## Problem description
Copy out all of the data exactly as it appears.
╭─ Data for this task
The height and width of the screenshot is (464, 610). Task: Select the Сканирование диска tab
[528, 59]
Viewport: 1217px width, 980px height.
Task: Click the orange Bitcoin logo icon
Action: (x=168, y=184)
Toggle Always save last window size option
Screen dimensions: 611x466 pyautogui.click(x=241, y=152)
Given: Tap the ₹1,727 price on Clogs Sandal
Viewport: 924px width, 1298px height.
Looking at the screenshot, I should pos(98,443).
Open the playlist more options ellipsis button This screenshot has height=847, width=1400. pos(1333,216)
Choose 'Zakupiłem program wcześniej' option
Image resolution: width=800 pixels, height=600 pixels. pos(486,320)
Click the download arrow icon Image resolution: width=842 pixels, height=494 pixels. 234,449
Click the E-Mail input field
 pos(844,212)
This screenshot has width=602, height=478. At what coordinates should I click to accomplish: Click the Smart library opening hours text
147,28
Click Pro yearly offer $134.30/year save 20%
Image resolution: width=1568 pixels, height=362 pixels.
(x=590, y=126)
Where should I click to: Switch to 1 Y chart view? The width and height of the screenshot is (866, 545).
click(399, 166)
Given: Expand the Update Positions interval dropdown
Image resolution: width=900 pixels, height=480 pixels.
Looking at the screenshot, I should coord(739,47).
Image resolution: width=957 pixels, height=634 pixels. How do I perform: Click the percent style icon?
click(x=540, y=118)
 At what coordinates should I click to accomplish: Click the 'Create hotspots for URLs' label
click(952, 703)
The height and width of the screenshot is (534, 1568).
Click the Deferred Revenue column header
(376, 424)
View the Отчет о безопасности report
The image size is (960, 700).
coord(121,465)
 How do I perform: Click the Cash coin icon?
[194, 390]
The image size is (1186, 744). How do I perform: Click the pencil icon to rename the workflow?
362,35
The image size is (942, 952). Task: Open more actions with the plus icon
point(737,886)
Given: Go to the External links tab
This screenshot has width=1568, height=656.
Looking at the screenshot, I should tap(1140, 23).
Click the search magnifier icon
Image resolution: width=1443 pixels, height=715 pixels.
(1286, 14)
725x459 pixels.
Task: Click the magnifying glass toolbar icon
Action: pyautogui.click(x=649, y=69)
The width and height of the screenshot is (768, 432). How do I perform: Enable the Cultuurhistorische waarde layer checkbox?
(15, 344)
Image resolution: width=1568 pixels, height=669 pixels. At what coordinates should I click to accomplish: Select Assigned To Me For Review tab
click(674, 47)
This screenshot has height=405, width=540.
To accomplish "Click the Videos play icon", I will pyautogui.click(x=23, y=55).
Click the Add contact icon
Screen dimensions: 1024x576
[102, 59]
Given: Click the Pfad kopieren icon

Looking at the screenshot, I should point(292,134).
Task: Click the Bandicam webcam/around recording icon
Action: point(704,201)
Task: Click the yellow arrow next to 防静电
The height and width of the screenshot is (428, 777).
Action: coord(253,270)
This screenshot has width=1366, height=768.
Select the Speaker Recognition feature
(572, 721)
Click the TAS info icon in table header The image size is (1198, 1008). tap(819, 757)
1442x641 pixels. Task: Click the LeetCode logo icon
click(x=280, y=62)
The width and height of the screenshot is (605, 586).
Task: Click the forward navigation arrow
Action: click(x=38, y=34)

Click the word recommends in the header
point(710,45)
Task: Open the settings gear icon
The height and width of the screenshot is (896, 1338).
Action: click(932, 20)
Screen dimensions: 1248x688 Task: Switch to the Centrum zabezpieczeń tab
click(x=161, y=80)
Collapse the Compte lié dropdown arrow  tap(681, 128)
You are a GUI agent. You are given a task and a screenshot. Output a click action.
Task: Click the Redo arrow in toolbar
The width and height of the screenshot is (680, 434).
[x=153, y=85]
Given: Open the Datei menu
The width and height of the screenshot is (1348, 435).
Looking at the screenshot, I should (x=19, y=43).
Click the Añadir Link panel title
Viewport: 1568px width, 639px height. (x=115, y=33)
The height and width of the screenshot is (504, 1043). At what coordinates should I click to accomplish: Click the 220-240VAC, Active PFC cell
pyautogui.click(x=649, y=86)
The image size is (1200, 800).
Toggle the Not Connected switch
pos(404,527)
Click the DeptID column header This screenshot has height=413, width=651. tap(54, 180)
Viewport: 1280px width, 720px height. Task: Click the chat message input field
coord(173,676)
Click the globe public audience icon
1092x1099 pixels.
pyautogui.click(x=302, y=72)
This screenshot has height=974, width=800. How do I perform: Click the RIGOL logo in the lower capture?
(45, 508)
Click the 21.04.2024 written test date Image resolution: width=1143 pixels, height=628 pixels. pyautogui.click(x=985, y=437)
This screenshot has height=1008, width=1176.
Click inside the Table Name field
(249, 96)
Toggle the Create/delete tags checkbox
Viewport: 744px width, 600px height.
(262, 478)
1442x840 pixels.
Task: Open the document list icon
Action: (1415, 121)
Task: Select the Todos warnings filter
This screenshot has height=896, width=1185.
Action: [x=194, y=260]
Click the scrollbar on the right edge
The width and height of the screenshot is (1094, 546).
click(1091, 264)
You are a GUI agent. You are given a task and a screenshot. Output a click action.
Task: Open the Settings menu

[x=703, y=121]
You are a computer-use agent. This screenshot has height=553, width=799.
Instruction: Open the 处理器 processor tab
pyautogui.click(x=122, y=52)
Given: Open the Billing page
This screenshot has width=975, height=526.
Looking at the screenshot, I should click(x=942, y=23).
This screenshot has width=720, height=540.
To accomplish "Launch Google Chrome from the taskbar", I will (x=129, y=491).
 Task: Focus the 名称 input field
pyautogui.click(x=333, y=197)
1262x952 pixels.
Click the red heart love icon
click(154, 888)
╰─
## Reply
The height and width of the screenshot is (464, 610). Task: Select the Сканирование диска tab
[528, 59]
Viewport: 1217px width, 980px height.
Task: Click the orange Bitcoin logo icon
Action: (x=168, y=184)
Toggle Always save last window size option
Screen dimensions: 611x466 pyautogui.click(x=241, y=152)
Given: Tap the ₹1,727 price on Clogs Sandal
Viewport: 924px width, 1298px height.
Looking at the screenshot, I should pos(98,443).
Open the playlist more options ellipsis button This screenshot has height=847, width=1400. pos(1333,216)
Choose 'Zakupiłem program wcześniej' option
Image resolution: width=800 pixels, height=600 pixels. pos(486,320)
Click the download arrow icon Image resolution: width=842 pixels, height=494 pixels. 234,449
Click the E-Mail input field
 pos(844,212)
This screenshot has width=602, height=478. At what coordinates should I click to accomplish: Click the Smart library opening hours text
147,28
Click Pro yearly offer $134.30/year save 20%
Image resolution: width=1568 pixels, height=362 pixels.
(x=590, y=126)
Where should I click to: Switch to 1 Y chart view? The width and height of the screenshot is (866, 545).
click(399, 166)
Given: Expand the Update Positions interval dropdown
Image resolution: width=900 pixels, height=480 pixels.
Looking at the screenshot, I should coord(739,47).
Image resolution: width=957 pixels, height=634 pixels. How do I perform: Click the percent style icon?
click(x=540, y=118)
 At what coordinates should I click to accomplish: Click the 'Create hotspots for URLs' label
click(952, 703)
The height and width of the screenshot is (534, 1568).
Click the Deferred Revenue column header
(376, 424)
View the Отчет о безопасности report
The image size is (960, 700).
coord(121,465)
 How do I perform: Click the Cash coin icon?
[194, 390]
The image size is (1186, 744). How do I perform: Click the pencil icon to rename the workflow?
362,35
The image size is (942, 952). Task: Open more actions with the plus icon
point(737,886)
Given: Go to the External links tab
This screenshot has width=1568, height=656.
Looking at the screenshot, I should tap(1140, 23).
Click the search magnifier icon
Image resolution: width=1443 pixels, height=715 pixels.
(1286, 14)
725x459 pixels.
Task: Click the magnifying glass toolbar icon
Action: pyautogui.click(x=649, y=69)
The width and height of the screenshot is (768, 432). How do I perform: Enable the Cultuurhistorische waarde layer checkbox?
(15, 344)
Image resolution: width=1568 pixels, height=669 pixels. At what coordinates should I click to accomplish: Select Assigned To Me For Review tab
click(674, 47)
This screenshot has height=405, width=540.
To accomplish "Click the Videos play icon", I will pyautogui.click(x=23, y=55).
Click the Add contact icon
Screen dimensions: 1024x576
[102, 59]
Given: Click the Pfad kopieren icon

Looking at the screenshot, I should point(292,134).
Task: Click the Bandicam webcam/around recording icon
Action: point(704,201)
Task: Click the yellow arrow next to 防静电
The height and width of the screenshot is (428, 777).
Action: coord(253,270)
This screenshot has width=1366, height=768.
Select the Speaker Recognition feature
(572, 721)
Click the TAS info icon in table header The image size is (1198, 1008). tap(819, 757)
1442x641 pixels. Task: Click the LeetCode logo icon
click(x=280, y=62)
The width and height of the screenshot is (605, 586).
Task: Click the forward navigation arrow
Action: click(x=38, y=34)

Click the word recommends in the header
point(710,45)
Task: Open the settings gear icon
The height and width of the screenshot is (896, 1338).
Action: click(932, 20)
Screen dimensions: 1248x688 Task: Switch to the Centrum zabezpieczeń tab
click(x=161, y=80)
Collapse the Compte lié dropdown arrow  tap(681, 128)
You are a GUI agent. You are given a task and a screenshot. Output a click action.
Task: Click the Redo arrow in toolbar
The width and height of the screenshot is (680, 434).
[x=153, y=85]
Given: Open the Datei menu
The width and height of the screenshot is (1348, 435).
Looking at the screenshot, I should (x=19, y=43).
Click the Añadir Link panel title
Viewport: 1568px width, 639px height. (x=115, y=33)
The height and width of the screenshot is (504, 1043). At what coordinates should I click to accomplish: Click the 220-240VAC, Active PFC cell
pyautogui.click(x=649, y=86)
The image size is (1200, 800).
Toggle the Not Connected switch
pos(404,527)
Click the DeptID column header This screenshot has height=413, width=651. tap(54, 180)
Viewport: 1280px width, 720px height. Task: Click the chat message input field
coord(173,676)
Click the globe public audience icon
1092x1099 pixels.
pyautogui.click(x=302, y=72)
This screenshot has height=974, width=800. How do I perform: Click the RIGOL logo in the lower capture?
(45, 508)
Click the 21.04.2024 written test date Image resolution: width=1143 pixels, height=628 pixels. pyautogui.click(x=985, y=437)
This screenshot has height=1008, width=1176.
Click inside the Table Name field
(249, 96)
Toggle the Create/delete tags checkbox
Viewport: 744px width, 600px height.
(262, 478)
1442x840 pixels.
Task: Open the document list icon
Action: (1415, 121)
Task: Select the Todos warnings filter
This screenshot has height=896, width=1185.
Action: [x=194, y=260]
Click the scrollbar on the right edge
The width and height of the screenshot is (1094, 546).
click(1091, 264)
You are a GUI agent. You are given a task and a screenshot. Output a click action.
Task: Open the Settings menu

[x=703, y=121]
You are a computer-use agent. This screenshot has height=553, width=799.
Instruction: Open the 处理器 processor tab
pyautogui.click(x=122, y=52)
Given: Open the Billing page
This screenshot has width=975, height=526.
Looking at the screenshot, I should click(x=942, y=23).
This screenshot has width=720, height=540.
To accomplish "Launch Google Chrome from the taskbar", I will (x=129, y=491).
 Task: Focus the 名称 input field
pyautogui.click(x=333, y=197)
1262x952 pixels.
Click the red heart love icon
click(154, 888)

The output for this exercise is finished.